Literature

The Corn People

The Corn People

The Corn People (A Creation Myth From Central America)

Long, long ago the Life Givers began to make the world.

They created mountains and made rivers that ran through the mountains and across the plains. They made the valleys and the forests. They made the animals of the land and sea and sky.

“Beautiful,” they said as they looked at the world they had made.

For a long, while they watched over their creation, admiring the mountains and valleys, the rivers and oceans, the animals and insects and birds.

But then they noticed that something seemed wrong with the world they had made.

“Something is missing,” the Life Givers said, and they thought for a while. At last, they decided the world needed human beings.

The Life Givers gathered to discuss the elements they would use to forge their new creation. “We have everything we need,” they said. “We can create a perfect creature from all of our ingredients, but we must choose carefully.”

At last, they all agreed. “Clay and water,” they said. “Our clay is strong, and if we mix it with water we can mold a fine creature.”

They mixed the clay with water and shaped their human beings. When they were finished, they sighed happily, pleased with what they had made.

Just as the Life Givers began to celebrate, the sky turned dark and the winds began to shriek. The clouds clustered together and dropped their rains on the earth.

The human beings made of clay were abundant, but as the rain fell in torrents, the new creatures began to wash away.

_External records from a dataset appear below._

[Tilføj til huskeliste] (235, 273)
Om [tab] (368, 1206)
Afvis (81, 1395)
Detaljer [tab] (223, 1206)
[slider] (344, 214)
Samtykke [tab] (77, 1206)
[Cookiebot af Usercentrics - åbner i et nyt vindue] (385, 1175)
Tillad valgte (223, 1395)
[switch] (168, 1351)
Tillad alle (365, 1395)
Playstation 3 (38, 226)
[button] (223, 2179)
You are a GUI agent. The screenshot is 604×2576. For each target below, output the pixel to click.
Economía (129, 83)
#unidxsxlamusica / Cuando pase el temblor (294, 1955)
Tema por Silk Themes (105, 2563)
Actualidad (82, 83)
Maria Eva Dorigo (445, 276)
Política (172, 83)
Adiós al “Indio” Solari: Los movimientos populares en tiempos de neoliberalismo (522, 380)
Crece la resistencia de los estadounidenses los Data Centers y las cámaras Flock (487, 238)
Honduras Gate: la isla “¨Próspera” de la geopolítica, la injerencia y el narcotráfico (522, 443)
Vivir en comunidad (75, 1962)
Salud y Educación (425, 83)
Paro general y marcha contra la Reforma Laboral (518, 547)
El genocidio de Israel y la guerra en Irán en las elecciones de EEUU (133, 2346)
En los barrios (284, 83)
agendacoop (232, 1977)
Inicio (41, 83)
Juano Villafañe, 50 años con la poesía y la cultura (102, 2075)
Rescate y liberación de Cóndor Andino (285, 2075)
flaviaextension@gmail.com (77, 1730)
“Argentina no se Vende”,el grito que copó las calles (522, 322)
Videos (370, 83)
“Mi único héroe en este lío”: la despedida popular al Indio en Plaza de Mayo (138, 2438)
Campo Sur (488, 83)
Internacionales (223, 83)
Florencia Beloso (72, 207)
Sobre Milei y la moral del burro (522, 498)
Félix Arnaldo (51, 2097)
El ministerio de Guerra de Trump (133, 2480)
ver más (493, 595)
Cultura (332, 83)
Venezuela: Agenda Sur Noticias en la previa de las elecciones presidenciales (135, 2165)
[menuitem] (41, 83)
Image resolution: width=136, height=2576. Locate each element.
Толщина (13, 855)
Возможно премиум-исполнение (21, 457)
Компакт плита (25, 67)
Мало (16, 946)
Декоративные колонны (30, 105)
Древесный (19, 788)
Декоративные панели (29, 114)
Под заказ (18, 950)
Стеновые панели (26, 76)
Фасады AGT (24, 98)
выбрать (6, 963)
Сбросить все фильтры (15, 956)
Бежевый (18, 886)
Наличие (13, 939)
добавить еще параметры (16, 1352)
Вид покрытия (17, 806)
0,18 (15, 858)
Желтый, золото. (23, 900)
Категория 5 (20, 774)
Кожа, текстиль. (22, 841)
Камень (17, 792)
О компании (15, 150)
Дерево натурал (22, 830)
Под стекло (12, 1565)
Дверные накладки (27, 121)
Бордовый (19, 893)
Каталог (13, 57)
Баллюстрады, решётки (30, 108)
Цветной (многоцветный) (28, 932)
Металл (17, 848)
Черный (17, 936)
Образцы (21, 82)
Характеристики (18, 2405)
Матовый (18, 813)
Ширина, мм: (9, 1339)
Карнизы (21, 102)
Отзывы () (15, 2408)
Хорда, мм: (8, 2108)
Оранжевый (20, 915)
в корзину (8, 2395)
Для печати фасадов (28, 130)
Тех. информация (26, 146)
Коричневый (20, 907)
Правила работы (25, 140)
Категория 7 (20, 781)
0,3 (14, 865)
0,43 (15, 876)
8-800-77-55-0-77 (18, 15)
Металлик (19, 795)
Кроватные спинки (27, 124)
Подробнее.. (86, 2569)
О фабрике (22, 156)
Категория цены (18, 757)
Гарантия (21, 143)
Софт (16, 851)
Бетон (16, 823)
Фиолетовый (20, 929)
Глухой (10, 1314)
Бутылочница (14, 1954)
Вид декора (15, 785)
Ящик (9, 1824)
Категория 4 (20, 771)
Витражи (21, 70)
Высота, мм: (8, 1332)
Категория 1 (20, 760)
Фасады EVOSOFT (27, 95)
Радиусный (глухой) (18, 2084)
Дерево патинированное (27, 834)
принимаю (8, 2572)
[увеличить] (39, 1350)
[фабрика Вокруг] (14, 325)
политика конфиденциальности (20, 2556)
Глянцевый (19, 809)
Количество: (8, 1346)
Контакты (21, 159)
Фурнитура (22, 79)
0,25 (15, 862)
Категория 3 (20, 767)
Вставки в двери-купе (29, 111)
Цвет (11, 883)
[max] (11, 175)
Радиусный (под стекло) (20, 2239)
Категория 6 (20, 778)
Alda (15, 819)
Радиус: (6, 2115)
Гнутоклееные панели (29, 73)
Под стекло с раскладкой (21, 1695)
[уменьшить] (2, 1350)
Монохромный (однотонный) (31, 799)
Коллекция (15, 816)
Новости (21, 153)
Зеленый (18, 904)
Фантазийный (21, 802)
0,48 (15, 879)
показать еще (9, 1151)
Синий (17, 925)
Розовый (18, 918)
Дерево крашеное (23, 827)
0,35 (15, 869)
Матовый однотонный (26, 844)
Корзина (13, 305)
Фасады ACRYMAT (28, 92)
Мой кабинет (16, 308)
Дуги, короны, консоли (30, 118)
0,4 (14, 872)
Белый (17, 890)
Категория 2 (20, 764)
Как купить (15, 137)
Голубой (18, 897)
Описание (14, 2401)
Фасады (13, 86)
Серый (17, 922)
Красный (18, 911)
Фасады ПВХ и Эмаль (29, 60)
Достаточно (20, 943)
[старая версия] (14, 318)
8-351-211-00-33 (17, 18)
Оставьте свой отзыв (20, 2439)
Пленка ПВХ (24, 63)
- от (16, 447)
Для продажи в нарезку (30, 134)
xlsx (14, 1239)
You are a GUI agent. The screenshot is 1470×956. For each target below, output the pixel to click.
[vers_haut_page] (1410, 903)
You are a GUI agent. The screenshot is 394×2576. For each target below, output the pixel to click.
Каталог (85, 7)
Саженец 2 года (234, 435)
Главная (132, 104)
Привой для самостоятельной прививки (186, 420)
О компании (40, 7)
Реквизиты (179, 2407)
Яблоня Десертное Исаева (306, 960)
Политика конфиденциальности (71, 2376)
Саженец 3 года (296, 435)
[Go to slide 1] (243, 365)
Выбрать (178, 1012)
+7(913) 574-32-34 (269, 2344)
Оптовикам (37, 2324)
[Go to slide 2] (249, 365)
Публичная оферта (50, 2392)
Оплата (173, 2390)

“This will not do,” the Life Givers said. “We are losing our new creation,” and they felt deep sorrow as they watched their men and women melting and returning to the earth in the form of red clay.

“We will have to choose some other elements to mix to make our human beings,” the Life Givers said, and so once more they looked around at all the elements that made up their world.

“Stone,” someone said.

“We could use sand or dust,” another said.

“No, no,” others said, shaking their heads. “Sand and stone and dust will never do.”

At that moment they gazed at their lovely trees, and altogether the Life Givers nodded. “We will use the bark of our trees to make a man. He will be sturdy, the heartiest of creatures.”

“And from the core of the tree we will make woman,” they added, “and she also will be strong.”

Once again they gathered to shape their newest creations. They used the bark to make thousands of men, and they used the pith of the trees to make thousands of women.

When they were finished, they were pleased with their work. Each being was tall and straight and smelled as rich as the wonderful woods from which they were made.

Alas, after a while they saw their human beings were not perfect. They were too hard and unyielding. They would not bend or sway or dance. Sometimes, when the wind blew hard, human beings would crash straight to the earth.

“This will not work,” the Life Givers agreed. “We must find something else to make our people.”

The days passed, and then months went by as the Life Givers looked over their world, wondering what ingredient might make the most remarkable of human beings.

They watched the flowers bloom, the bushes grow, the waves crashing upon the shore. They watched the birds and the beasts and pondered what ingredient it was that would make the best of human beings.

One day as they gazed at their fields, they knew just what to use to make their human beings. They gathered in a vast field of corn, and one by one they plucked the ears. “Yes,” they all agreed, “we will create our human beings from these.”

They plucked the white corn and the yellow corn, and they began to shape their men and women from the meal they made by grinding the kernels.

When the Life Givers had finished, they were delighted, for their new creation was as wondrous as their corn. They were ripe and sweet, hearty and nourishing, beautiful and abundant. And so the human beings lived on in this world, and it is they who are the ancestors of the people of Guatemala.